04/03/2015 15:49 GMT | Updated 20/05/2015 10:12 BST

10 Ways Football Bonds Fathers And Their Children


Football: the glue that can bond families together.

One of my fondest memories of being a dad was when my team, Manchester United, came back from 3-0 down to Chelsea in 2012 to level the scores with a Javier Hernandez header six minutes from time.

I went MENTAL, bouncing around the living room like Tigger, screaming my lungs hoarse, lifting my sons into the air and squeezing them so tightly they must have felt like concertinas.

At the time, they were just seven and four years old and didn't have the faintest idea what had possessed their wild-eyed father – but they loved it.

They joined in, screaming and shouting, racing around the living room with their T-shirts over their heads, bouncing off the sofa, chucking cushions around the room.

And then their mother came in. But that's a different story...

Ever since then, football has brought us closer and closer. It creates moments for us to be pals, for me to be the big kid I still feel, deep down, that I am. Instead of 'just' being their villainous father (the bloke who nags them to get up, get dressed, get breakfasted, do their homework, get into their pyjamas, and GO TO SLEEP) I can be their mentor, their font of all football wisdom, their coach, their mate. Their equal. Their hero. It's brilliant.

And these are the 10 ways football has bonded us....


I am the oldest of four boys, three of whom support Manchester City. I am the odd one out, supporting their fierce rivals, United. This caused a lot of tension growing up, so when I became a dad I decided to impose a One Team Only decree on the household: my team. Unfortunately, this happened at pretty much the same time as United fell off a cliff following the retirement of Sir Alex Ferguson and has occasionally led to my sons asking: "Do we HAVE to support United, dad?" The answer is always the same: "Until you can afford to put a roof over your own heads, then yes."


Tying the scarves around your kids' necks, getting the bus, walking to the ground, joining the throng, singing the songs, getting a pie and a cup of hot choc, taking your seats and looking at each other in excited anticipation as the whistle blows to start the game.
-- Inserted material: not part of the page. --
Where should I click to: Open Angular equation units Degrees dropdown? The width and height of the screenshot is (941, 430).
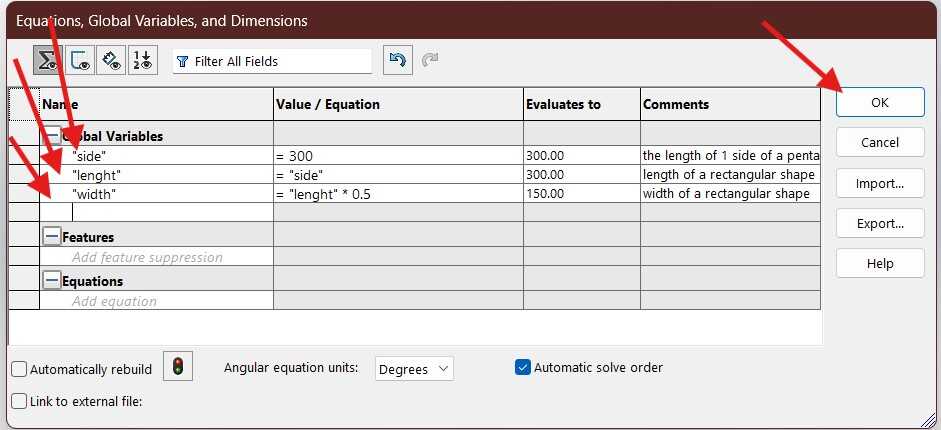[x=414, y=369]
There is so much comfort in routine, so much connection in experiencing that routine with your children.


Dad: "Did I ever tell you about the time when United beat Liverpool in the 1977 FA Cup Final? All three goals came in a five-minute period early in the second half. Stuart Pearson opened the scoring before Liverpool equalised through Jimmy Case. But just three minutes later, United won the game when Lou Macari's shot deflected off team mate Jimmy Greenhoff's chest. I went bananas, jumping off the chair and smashing the glass lampshade in our front room, which I had to pay for out of my paper round money. But I didn't care. It was the best moment of my life. OK, I was only 13, but I was at Wembley the year before when we lost 1-0 to Southampton. Did I ever tell you about that, son? Did I?"

Son: "Yes dad. A few times."


There is no joy to compare with bouncing on the terraces or destroying the living room with your kids when your team scores a last minute equaliser. But the Yang to that Ying is when the opposition run down the other end and pop home a winner in injury time. Avoid consoling platitudes of the 'it's only a game' variety at all costs.
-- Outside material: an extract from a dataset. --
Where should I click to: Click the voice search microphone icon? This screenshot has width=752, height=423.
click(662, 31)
Especially when you beat them 10-0. Well, it's character building!


Payback time when they beat you 15-0 and you spend the night in A&E with a twisted hip.


Who can be first to break the news that your team's one up? Or that Ronaldo is about to sign on the dotted line for your club? A great way to bond with your kids – and an even better way to get one over on them to show that the Old Man has his finger on the pulse.
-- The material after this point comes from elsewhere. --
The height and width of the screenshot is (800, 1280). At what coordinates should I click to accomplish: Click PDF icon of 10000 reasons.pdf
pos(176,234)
Eight o'clock bedtimes go out of the window when the World Cup or Euro Championships are on. Unfortunately, football's big cheeses mustn't have kids of their own because they always arrange these events during term time. Still, they only happen every couple of years and a few late nights and yawny mornings will be well worth it when you share the memories in years to come.


You're right, they're wrong. That's just a fact. They'll come to realise that when they become fathers themselves.


This is really for the die-hard dad who loves to forego his lie-ins for shouting instructions to his bewildered child as he runs around a freezing cold muddy pitch like a headless chicken. But look how it connects us when little Jimmy makes a tackle or delivers a pass or saves a goal or – joy of all joys – scores a winner with a curling free kick under the crossbar.

Football: the glue that bonds fathers and kids.